Last month I compared three approaches to IRA investing and found that the “turtle” strategy of steady investments produced better returns.
Sell in May and Go Away is a mantra repeated in those years when the stock market experiences a summer roller coaster ride as it did in 2010. May and June of this year have seen a progressively steady decline in the market, prompting market commentators to repeat this time worn refrain.

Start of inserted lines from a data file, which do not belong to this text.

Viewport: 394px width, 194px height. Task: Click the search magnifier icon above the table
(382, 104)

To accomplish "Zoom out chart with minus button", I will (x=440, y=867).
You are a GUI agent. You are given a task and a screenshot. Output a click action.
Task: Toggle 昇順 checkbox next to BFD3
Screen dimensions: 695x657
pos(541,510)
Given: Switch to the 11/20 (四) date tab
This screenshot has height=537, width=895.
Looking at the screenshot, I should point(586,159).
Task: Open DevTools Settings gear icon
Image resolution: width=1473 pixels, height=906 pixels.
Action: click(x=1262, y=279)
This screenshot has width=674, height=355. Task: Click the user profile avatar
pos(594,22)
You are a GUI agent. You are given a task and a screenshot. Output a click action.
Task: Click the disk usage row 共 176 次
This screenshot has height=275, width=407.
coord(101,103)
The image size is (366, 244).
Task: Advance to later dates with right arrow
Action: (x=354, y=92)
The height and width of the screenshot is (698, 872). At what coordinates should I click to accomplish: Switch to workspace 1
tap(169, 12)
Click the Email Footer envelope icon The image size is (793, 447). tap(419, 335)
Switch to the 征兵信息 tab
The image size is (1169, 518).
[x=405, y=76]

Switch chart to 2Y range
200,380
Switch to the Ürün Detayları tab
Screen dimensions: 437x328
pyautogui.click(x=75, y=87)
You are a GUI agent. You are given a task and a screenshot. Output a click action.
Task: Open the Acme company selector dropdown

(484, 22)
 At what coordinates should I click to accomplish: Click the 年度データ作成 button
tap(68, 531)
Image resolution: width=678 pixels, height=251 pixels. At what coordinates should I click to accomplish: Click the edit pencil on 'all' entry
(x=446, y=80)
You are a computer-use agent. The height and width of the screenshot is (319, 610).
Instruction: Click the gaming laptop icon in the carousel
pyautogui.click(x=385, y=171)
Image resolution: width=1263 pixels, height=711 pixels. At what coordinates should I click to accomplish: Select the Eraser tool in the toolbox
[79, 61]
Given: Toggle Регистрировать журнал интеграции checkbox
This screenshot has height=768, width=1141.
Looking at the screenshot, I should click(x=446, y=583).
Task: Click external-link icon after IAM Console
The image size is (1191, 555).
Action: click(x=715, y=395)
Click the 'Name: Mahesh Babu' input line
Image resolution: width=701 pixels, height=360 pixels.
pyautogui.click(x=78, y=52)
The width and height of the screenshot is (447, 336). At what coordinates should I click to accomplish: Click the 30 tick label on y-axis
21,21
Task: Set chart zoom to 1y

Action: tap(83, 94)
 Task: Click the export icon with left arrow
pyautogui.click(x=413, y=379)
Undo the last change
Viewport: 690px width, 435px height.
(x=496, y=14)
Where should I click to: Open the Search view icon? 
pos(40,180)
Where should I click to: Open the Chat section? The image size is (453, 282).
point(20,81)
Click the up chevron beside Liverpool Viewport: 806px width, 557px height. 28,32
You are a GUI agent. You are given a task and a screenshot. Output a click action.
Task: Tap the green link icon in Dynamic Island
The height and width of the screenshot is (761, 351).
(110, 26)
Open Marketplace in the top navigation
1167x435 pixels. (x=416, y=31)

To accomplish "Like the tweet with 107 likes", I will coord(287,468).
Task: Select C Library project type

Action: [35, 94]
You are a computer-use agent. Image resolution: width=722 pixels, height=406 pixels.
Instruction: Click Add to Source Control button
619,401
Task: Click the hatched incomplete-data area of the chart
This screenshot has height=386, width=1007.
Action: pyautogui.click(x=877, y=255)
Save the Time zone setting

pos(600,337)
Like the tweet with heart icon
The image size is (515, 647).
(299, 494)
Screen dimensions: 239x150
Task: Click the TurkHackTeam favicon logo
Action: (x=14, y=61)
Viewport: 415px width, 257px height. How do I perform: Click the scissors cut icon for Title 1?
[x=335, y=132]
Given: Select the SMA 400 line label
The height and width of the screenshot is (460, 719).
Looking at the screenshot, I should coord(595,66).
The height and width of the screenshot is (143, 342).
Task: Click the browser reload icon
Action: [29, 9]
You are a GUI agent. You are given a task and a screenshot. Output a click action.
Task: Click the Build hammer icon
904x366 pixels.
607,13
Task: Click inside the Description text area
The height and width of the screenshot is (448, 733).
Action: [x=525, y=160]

Is it true? I looked at the S&P500 Composite for the past 11 years, running a “What If” scenario in which an investor bought the S&P500 index on the first trading day of September and sold on the first trading day of May. In the four months that the investor is out of the market, the money is invested in a CD, bond fund or Treasury bill that pays 2% on average. The scenario started in September 2000 and ended on May of this year. Prices are adjusted for dividends and splits.
This approach (purple bars in the graph below) produced a modest 36% profit over 11 years but it beat the “Buy N Hold” (maroon bars) approach simply because the inital investment of $10,000 was made at a relative high mark for the market over the past decade. John Bogle, the founder of Vanguard Group, has long been an advocate for a steady investing approach – that regular investments in the market produce better returns.
I ran a scenario (green bars) in which an investor invested only 20% of his cash balance (initially $10,000) each September, earning the same 2% interest on the remaining money. This strategy earned slightly more than the “Sell In May” approach but the “drawdown” (reduction in principal or value) remained consistently lower than the “Sell in May” approach.
This past decade has been a particularly tough one, including a recession in the beginning of the decade and the Mother of All Recessions starting in 2008. Will the next decade bring hubris or heartache? Who knows. This comparison of scenarios may justify a more measured approach when adjusting our portfolios. An advisor may tell us that we are too much in stocks and not enough in bonds. What do we do? Sell some stocks or stock mutual funds and buy bonds. It might be more prudent in the long run to make that adjustment gradually, averaging our way out of one allocation model as we transition into another.